1-Reverberação filosófica
Como atestam as posições anteriores desta lista, Von Trier é chegado em um café filosófico. Em Ninfomaníaca este interesse é mais vívido do que qualquer outra interjeição mais gráfica sobre sexo. Von Trier filosofa em seus filmes como se o amanhã dependesse disso. 

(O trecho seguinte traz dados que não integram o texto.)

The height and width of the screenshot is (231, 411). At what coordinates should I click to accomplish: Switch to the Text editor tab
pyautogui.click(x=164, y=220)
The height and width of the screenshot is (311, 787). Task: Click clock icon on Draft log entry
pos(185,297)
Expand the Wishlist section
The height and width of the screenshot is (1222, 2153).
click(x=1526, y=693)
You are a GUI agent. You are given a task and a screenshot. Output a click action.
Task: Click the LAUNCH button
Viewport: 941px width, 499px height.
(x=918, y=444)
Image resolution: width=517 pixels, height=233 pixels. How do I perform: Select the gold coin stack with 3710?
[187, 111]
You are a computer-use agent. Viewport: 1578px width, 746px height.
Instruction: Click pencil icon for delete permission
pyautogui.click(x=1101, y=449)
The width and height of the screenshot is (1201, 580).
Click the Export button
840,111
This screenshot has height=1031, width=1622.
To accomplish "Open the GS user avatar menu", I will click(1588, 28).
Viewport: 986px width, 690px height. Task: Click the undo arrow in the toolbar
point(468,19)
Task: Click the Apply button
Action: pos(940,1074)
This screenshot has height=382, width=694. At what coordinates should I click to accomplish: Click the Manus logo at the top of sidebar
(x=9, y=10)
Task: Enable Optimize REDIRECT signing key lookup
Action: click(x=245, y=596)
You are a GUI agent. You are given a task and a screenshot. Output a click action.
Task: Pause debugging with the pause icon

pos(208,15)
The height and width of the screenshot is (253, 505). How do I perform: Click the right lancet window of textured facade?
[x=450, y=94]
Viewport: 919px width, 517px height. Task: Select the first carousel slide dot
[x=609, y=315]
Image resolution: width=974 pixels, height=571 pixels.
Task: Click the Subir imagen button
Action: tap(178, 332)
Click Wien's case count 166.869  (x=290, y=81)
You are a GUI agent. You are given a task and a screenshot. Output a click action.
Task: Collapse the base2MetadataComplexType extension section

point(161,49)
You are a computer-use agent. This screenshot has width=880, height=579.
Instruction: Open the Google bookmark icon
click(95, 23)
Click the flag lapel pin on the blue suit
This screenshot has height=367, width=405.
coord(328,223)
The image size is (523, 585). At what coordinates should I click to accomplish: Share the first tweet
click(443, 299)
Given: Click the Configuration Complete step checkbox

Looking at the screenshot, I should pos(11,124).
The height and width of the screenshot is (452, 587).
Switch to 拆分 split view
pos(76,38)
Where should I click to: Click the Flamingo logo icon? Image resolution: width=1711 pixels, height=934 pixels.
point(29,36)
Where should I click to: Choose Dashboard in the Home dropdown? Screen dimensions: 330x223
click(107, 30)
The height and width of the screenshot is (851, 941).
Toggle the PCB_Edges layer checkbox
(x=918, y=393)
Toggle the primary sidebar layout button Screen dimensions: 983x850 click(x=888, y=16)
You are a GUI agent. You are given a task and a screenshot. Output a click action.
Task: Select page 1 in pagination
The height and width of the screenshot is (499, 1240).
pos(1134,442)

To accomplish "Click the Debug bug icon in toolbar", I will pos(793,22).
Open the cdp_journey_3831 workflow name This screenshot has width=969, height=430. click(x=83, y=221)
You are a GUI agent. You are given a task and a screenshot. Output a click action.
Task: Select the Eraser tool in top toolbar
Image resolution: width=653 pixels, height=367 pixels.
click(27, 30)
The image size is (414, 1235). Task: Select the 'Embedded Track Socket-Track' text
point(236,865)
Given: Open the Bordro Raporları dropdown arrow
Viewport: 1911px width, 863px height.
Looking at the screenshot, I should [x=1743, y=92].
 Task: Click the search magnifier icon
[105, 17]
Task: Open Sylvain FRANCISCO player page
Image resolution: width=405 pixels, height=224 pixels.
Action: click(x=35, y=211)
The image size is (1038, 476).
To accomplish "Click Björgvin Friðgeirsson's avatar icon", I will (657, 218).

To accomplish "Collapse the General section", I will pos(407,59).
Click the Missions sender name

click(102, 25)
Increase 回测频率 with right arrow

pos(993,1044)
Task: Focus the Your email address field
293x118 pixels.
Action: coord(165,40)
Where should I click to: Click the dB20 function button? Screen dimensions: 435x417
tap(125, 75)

quinta-feira, 13 de março de 2014

Espaço Claquete - True Detective

A HBO vinha ficando para trás em matéria de originalidade e vanguarda na tv americana. Depois de reinventar, ou talvez seja melhor tirar o prefixo “re”, o conceito de dramaturgia na tv com "The Sopranos", a poderosa empresa vinha perdendo para redes mais novas como AMC – com "Breaking bad", "Mad men" e "The Walking Dead" , Showtime – "Dexter", "Weeds", "Californication" e tantas outras – e até Netflix – com "House of Cards". Eis que depois de igualar o jogo com boas produções como "Girls" e "Game of Thrones', a HBO volta a dominar um território em que reinou soberana por muito tempo com "True Detective".
A antologia, formato de série popularizado recentemente por "American Horror Story", revoluciona mais uma vez a linguagem televisiva no que pode ser sintetizado como “a melhor resposta a Breaking bad” feita por um programa de tv. "True Detective" é o flerte mais bem ensaiado entre literatura e tv. Chega a ser quase uma apropriação. Não só pelo ritmo e ambientação da narrativa, como pelos próprios interesses dramatúrgicos a moverem a trama. A investigação sobre um serial killer não é mais importante do que as inclinações morais e emocionais dos personagens principais ou da fixação da Louisiana, Estado em que a trama se desenvolve, como um personagem central e ativo na narrativa.
Escrita por Nic Pizzolatto, roteirista de poucos créditos, e dirigida em seus oito episódios por Cary Fukunaga – uma ousadia para a tv moderna – "True Detective" se destaca pela rigidez estética (ressaltada pela música coordenada com destreza mediúnica por T Bone Burnett), pela fotografia irresoluta de Adam Arkapaw e pelo forte viés filosófico a respaldar os episódios. Agregando estrutura de thriller à lógica de conto de fadas, o primeiro ano da série se deixa contaminar pela aura da Luisiana, o estado americano que mais aceita o fantástico. Werner Herzog já havia trabalhado bem este conceito no remake de Vício frenético (2009). Aqui, no entanto, Pizzolato vai além. O aspecto interiorano, o ar de decadência e o forte apelo religioso da região pairam sobre "True Detective" de modo a recrudescer tanto o principal mote da trama, como as angústias dos personagens.
Personagens, saliente-se, viscerais em suas imperfeições. Matthew McConaughey consegue a proeza de ser sutil em uma caracterização que por vezes parece um tanto over. Mas é só impressão. O ator arrebata na pele de Rust Cohle, detetive melancólico, pessimista, introspectivo e arredio que precisa se ajustar a seu parceiro no mesmo compasso que seu parceiro precisa se ajustar a ele.  Marty Hart, o parceiro em questão, é vivido com a habitual excelência por Woody Harrelson. Não é um personagem fácil, certamente menos chamativo do que Cohle, e Harrelson o humaniza de maneira notável.
"True Detective" rejeita o convencional com todas as suas forças. Não há desenho narrativo mais bem adornado na tv atualmente. Pizzolatto soube distanciar-se dos arquétipos disponíveis e bancou uma produção autoral, viva e com propriedades narrativas absolutas e reconhecíveis. É algo mais forte do que o que se vê no cinema, na tv e mesmo na literatura policial. É algo novo, genuíno e profundamente instigante. É bom, é cru, é inteligente. É, também, um problema. Pois com o segundo ano confirmado (história, personagens e atores serão diferentes) estabelece-se o imperativo de, ao menos, manter-se o nível. Não será uma missão fácil e a Luisiana, com seus furacões, crendices e torpor, podem ganhar ainda mais relevância em uma revisão histórica.